#### Exercises
1. Please duplicate part of the passage on Israeli wiretap firms: begin at the words "By the mid-1990s, Israeli" and stop after "not have succeeded.".
2. Decide whether each statement below agrees with the passage on Israeli wiretap firms. Answer yes or no and quote the deciding words of the passage.
(a) Narus Inc. was founded in Israel in 1997.
(b) Comverse Technology was founded in 1997.
(c) Verint technology is used by more than 5,000 organizations in at least 100 countries.

#### Extracted text
/---

By the mid-1990s, Israeli wiretap firms would arrive in the US in a big way. The key to the kingdom was the 1994 Communications Assistance for Law Enforcement Act (CALEA), which was Congress’ solution for wiretapping in the digital age. ..... Without CALEA, the NSA in its spectacular surveillance exploits could not have succeeded.

AT&T and Verizon, which together manage as much as 90 percent of the nation’s communications traffic, contracted with Israeli firms in order to comply with CALEA. AT&T employed the services of Narus Inc., which was founded in Israel in 1997. It was Narus technology that AT&T whistleblower Mark Klein, a 22-year technician with the company, famously unveiled in a 2006 affidavit that described the operations in AT&T’s secret tapping room at its San Francisco facilities. (Klein’s affidavit formed the gravamen of a lawsuit against AT&T mounted by the Electronic Freedom Foundation, but the lawsuit died when Congress passed the telecom immunity bill last year.) According to Klein, the Narus supercomputer, the STA 6400, was “known to be used particularly by government intelligence agencies because of its ability to sift through large amounts of data looking for preprogrammed targets.” The Narus system, which was maintained by Narus technicans, also provided a real-time mirror image of all data streaming through AT&T routers, an image to be rerouted into the computers of the NSA.

According to Jim Bamford, who cites knowledgeable sources, Verizon’s eavesdropping program is run by a competing Israeli firm called Verint, a subsidiary of Comverse Technology, which was founded by a former Israeli intelligence officer in 1984. Incorporated in New York and Tel Aviv, Comverse is effectively an arm of the Israeli government: 50 percent of its R&D costs are reimbursed by the Israeli Ministry of Industry and Trade. The Verint technology deployed throughout Verizon’s network, known as STAR-GATE, boasts an array of Orwellian capabilities. “With STAR-GATE, service providers can access communications on virtually any type of network,” according to the company’s literature. “Designed to manage vast numbers of targets, concurrent sessions, call data records, and communications, STAR-GATE transparently accesses targeted communications without alerting subscribers or disrupting service.” As with the Narus system, the point is to be able to tap into communications unobtrusively, in real time, all the time. A Verint spinoff firm, PerSay, takes the tap to the next stage, deploying “advanced voice mining,” which singles out “a target’s voice within a large volume of intercepted calls, regardless of the conversation content or method of communication.” Verint’s interception systems have gone global since the late 1990s, and sales in 2006 reached $374 million (a doubling of its revenues over 2003). More than 5,000 organizations – mostly intelligence services and police units – in at least 100 countries today use Verint technology.

\---

#### Data segment

/---

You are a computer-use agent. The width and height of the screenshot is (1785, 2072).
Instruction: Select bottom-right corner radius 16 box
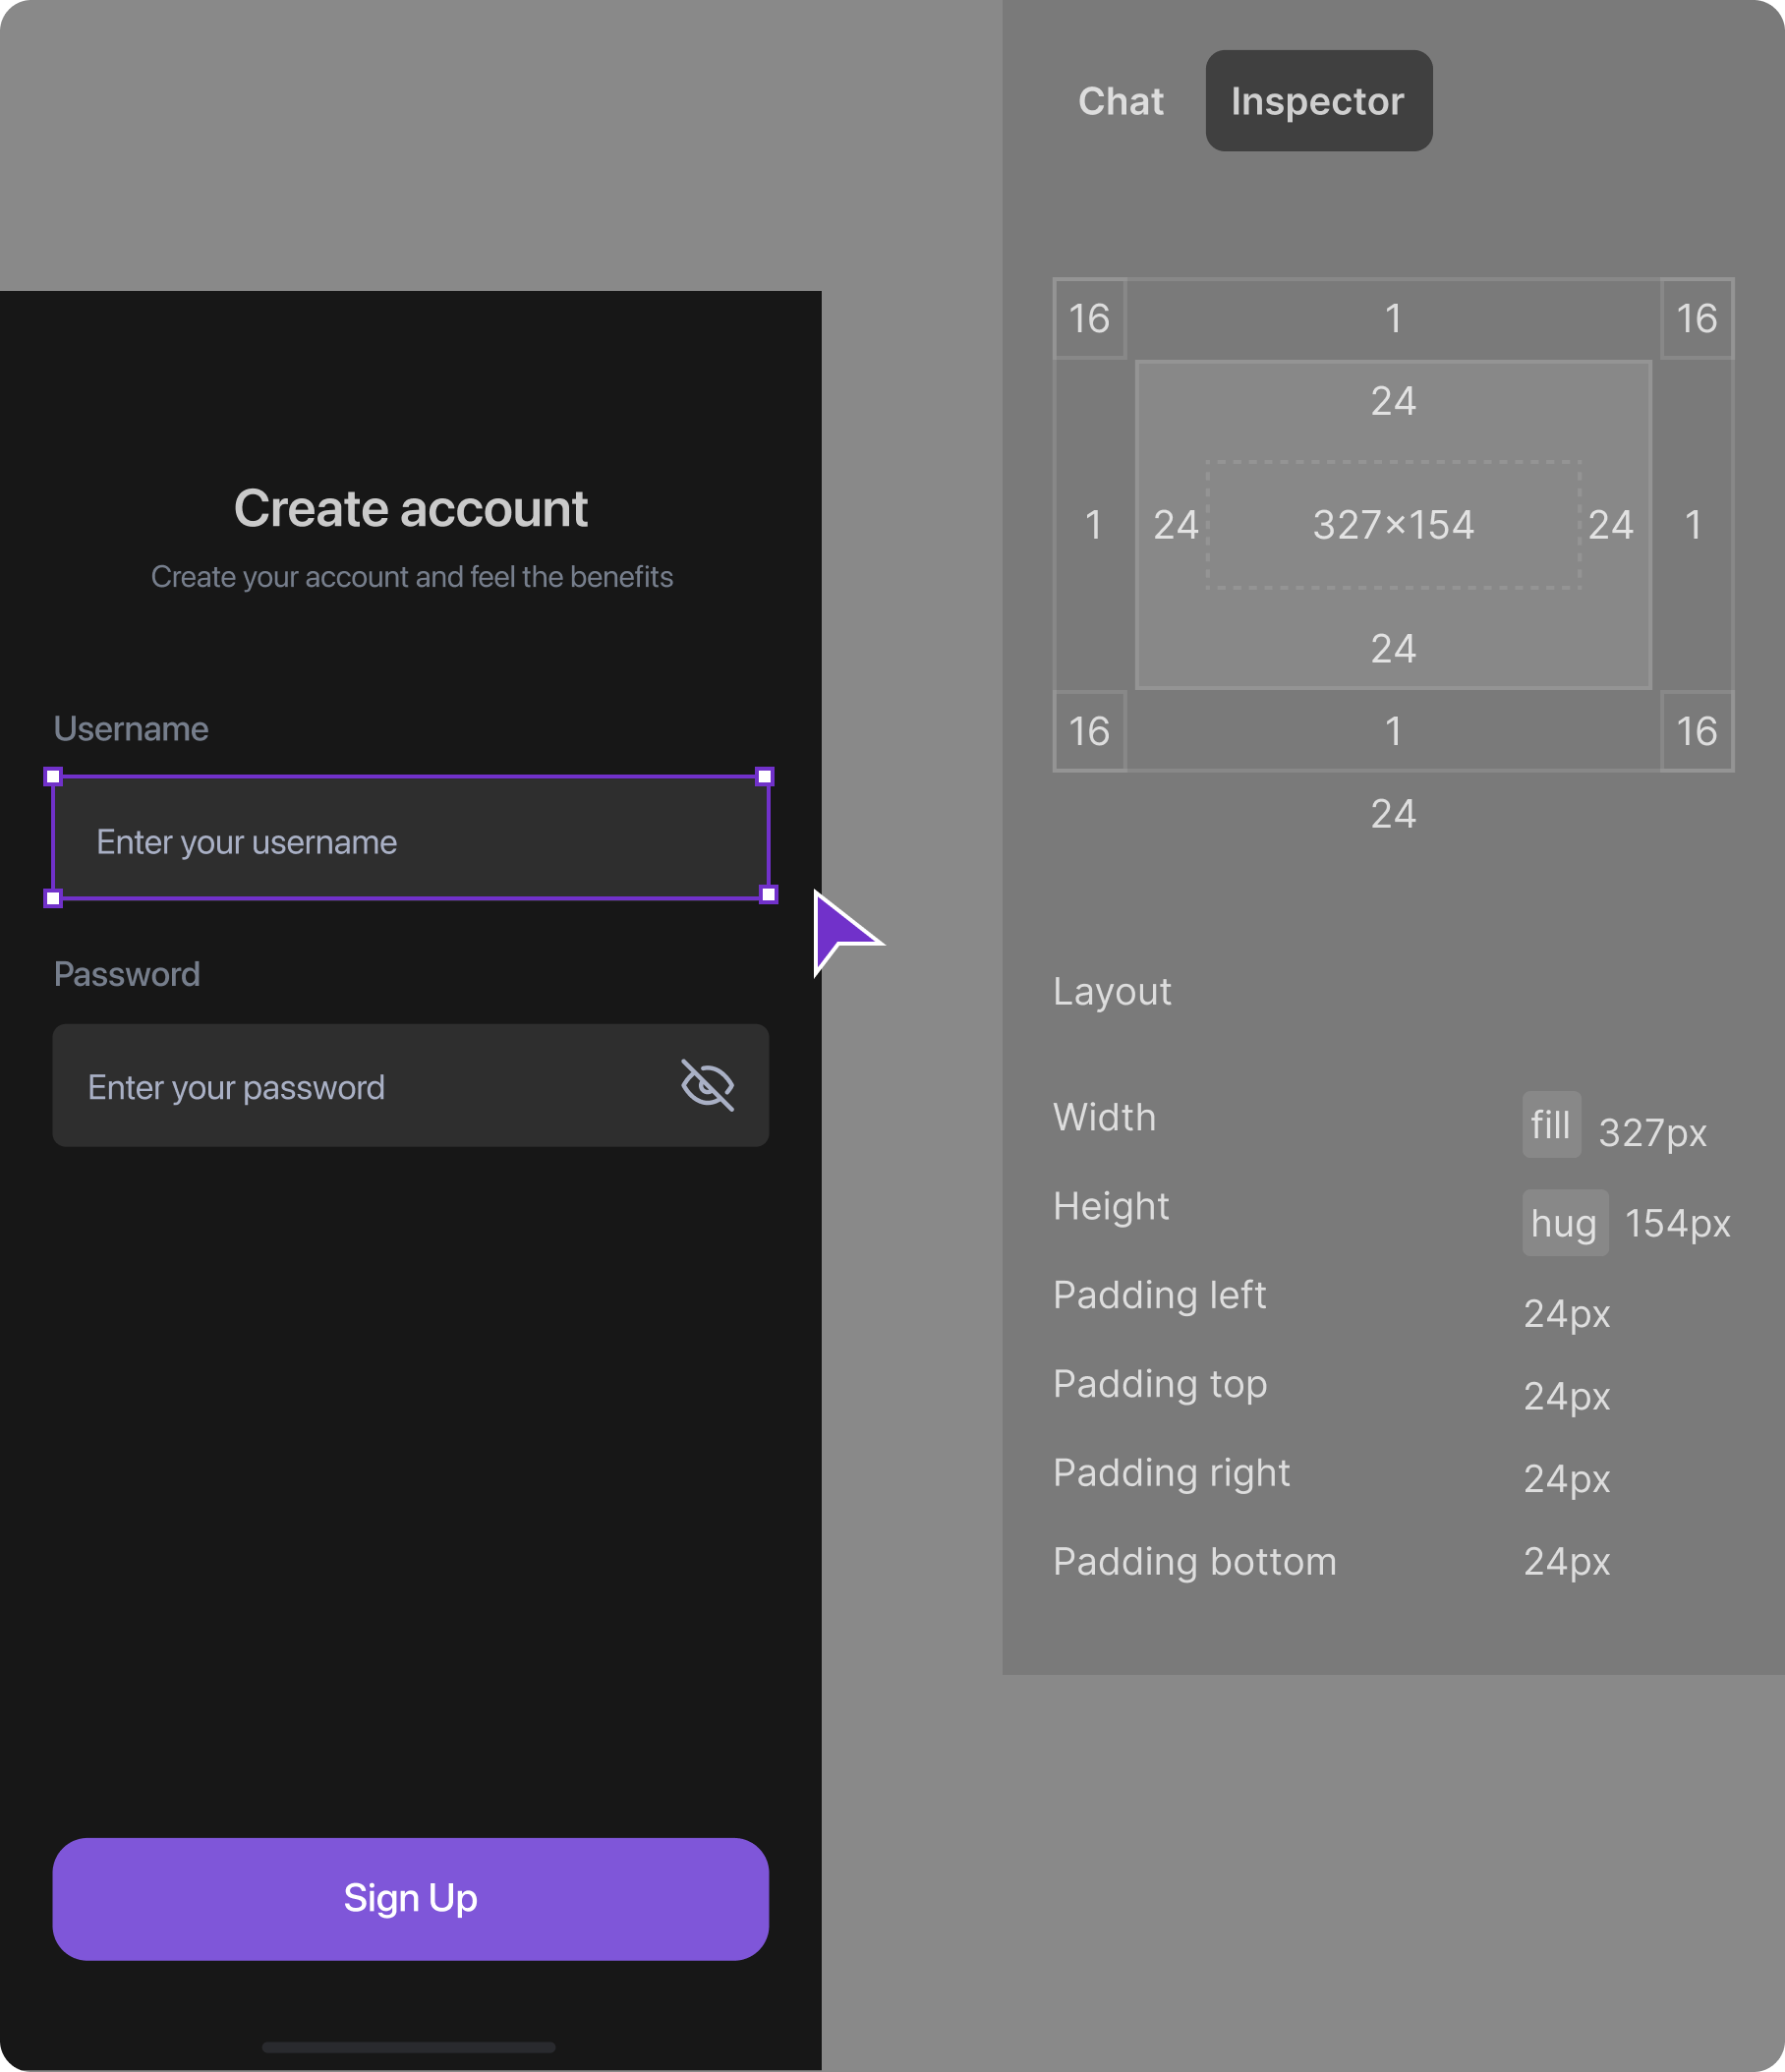(x=1696, y=731)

\---

#### Problem solutions
1.
By the mid-1990s, Israeli wiretap firms would arrive in the US in a big way. The key to the kingdom was the 1994 Communications Assistance for Law Enforcement Act (CALEA), which was Congress’ solution for wiretapping in the digital age. ..... Without CALEA, the NSA in its spectacular surveillance exploits could not have succeeded.

2.
(a) Yes: "AT&T employed the services of Narus Inc., which was founded in Israel in 1997."
(b) No: "Comverse Technology, which was founded by a former Israeli intelligence officer in 1984."
(c) Yes: "More than 5,000 organizations – mostly intelligence services and police units – in at least 100 countries today use Verint technology."